Depois de passar pela experiência, Alicia recomenda muita
pesquisa e reflexão antes de tomar
qualquer decisão e se submeter a algum procedimento estético. Diz ser
importante ter mais de uma opinião médica e, principalmente, saber tudo a
respeito da cirurgia escolhida. “É a sua vida e sua autoestima que estão em
jogo”, afirma a estudante, que não pensa em retornar às mesas cirúrgicas. “É
uma coisa muito séria, muito invasiva, te impossibilita de muita coisa e você
vai ter que ter um pós para o resto da vida. Hoje, vejo tanta gente nova
fazendo e penso ‘meu Deus, eu sou uma estatística'”, conta.

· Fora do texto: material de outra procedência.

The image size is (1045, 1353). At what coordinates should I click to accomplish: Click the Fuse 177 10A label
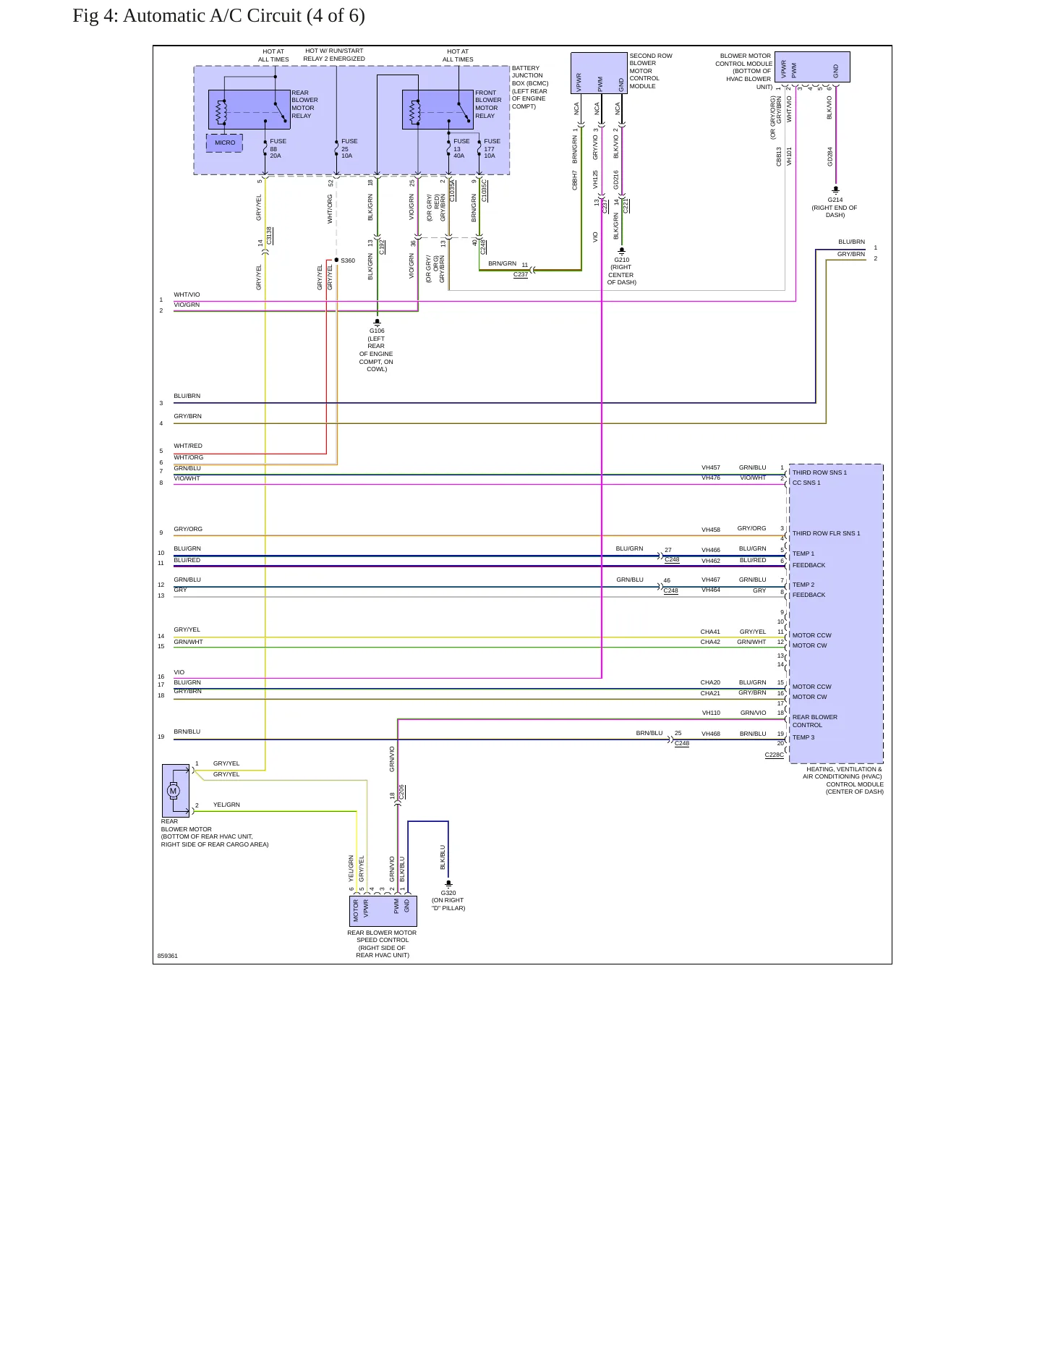(x=492, y=149)
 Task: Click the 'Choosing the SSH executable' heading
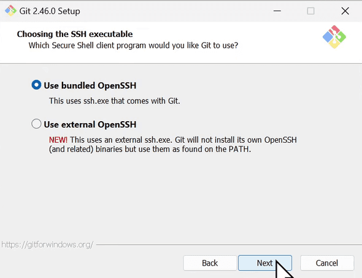pyautogui.click(x=75, y=34)
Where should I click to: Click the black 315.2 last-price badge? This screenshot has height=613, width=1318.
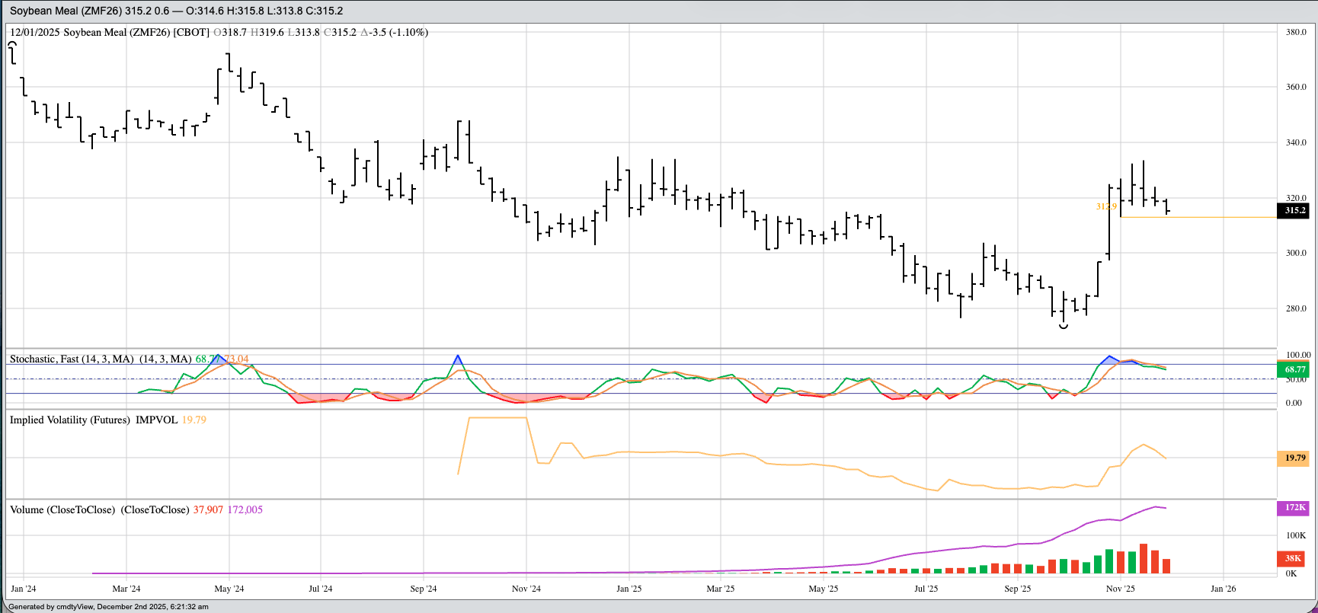click(1294, 210)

Somente nos últimos dez anos, houve um aumento de 141% no
número de procedimentos entre jovens de 13 a 18 anos, segundo a SBCP. Entre as
cirurgias mais procuradas estão os implantes de silicone, a rinoplastia e a
lipoaspiração. Para o psicólogo Michel Simões, essa procura está muito ligada a
um conflito entre aquilo que os indivíduos gostariam de ser e o que é exigido
para que se considerem ajustados à sociedade. Diz que a insatisfação com a
própria imagem vem da infelicidade causada por “dificuldades em se sentir capaz
ou insuficiente para lidar com o mundo, a sociedade e a realidade de uma forma
geral”.
Para o psicólogo, as redes sociais desempenham um papel
importante nesse processo de insatisfação, seja pelo alcance “que elas
proporcionam quanto pelas possibilidades que elas oferecem”. Simões acredita
que o universo virtual, ao veicular a ideia de corpo e estilo de vida perfeitos
como algo real e concreto, cria padrões e ideais de beleza que são
inatingíveis. “Todo esse mecanismo dificulta a integração daquilo que se tem a
oferecer e torna os recursos pessoais de cada um insuficientes, porque, aquilo
que é natural é imperfeito e, portanto, diferente daquilo que se posta e
compartilha”.
Quando cirurgia representa qualidade de vida
Porém, os jovens não procuram as cirurgias plásticas
somente devido à preocupação estética; sofrimentos emocionais agravados por
restrições sociais autoimpostas podem justificar correção cirúrgica. É o que
explica o cirurgião plástico e professor da Faculdade de Medicina de Ribeirão
Preto (FMRP) da USP, Pedro Coltro.
Segundo o professor Coltro, existem casos em que os
procedimentos merecem ser realizados mesmo antes dos 18 anos. São aqueles em
que pessoas jovens sofrem por apresentarem, por exemplo, mamas grandes ou
pequenas demais ou ainda deformidades no nariz; situações que, garante Coltro, podem
levar ao constrangimento e à restrição do convívio social.
O professor diz que os procedimentos cirúrgicos com fins
estéticos são recomendados para jovens a partir dos 18 anos, quando possuem
mais autonomia e maturidade para tomarem decisões. Mas, casos em que pessoas
estão suscetíveis ao sofrimento do bullying escolar, além de “uma redução
drástica de autoestima e qualidade de vida”, devem ser analisados
separadamente. “Se a gente pensar que a definição de saúde pela Organização
Mundial da Saúde (OMS) é o estado de bem estar físico, social, mental e
psicológico, a cirurgia plástica nesses casos vai trazer uma melhora para a
qualidade de vida do paciente, logo para a saúde”, analisa Coltro.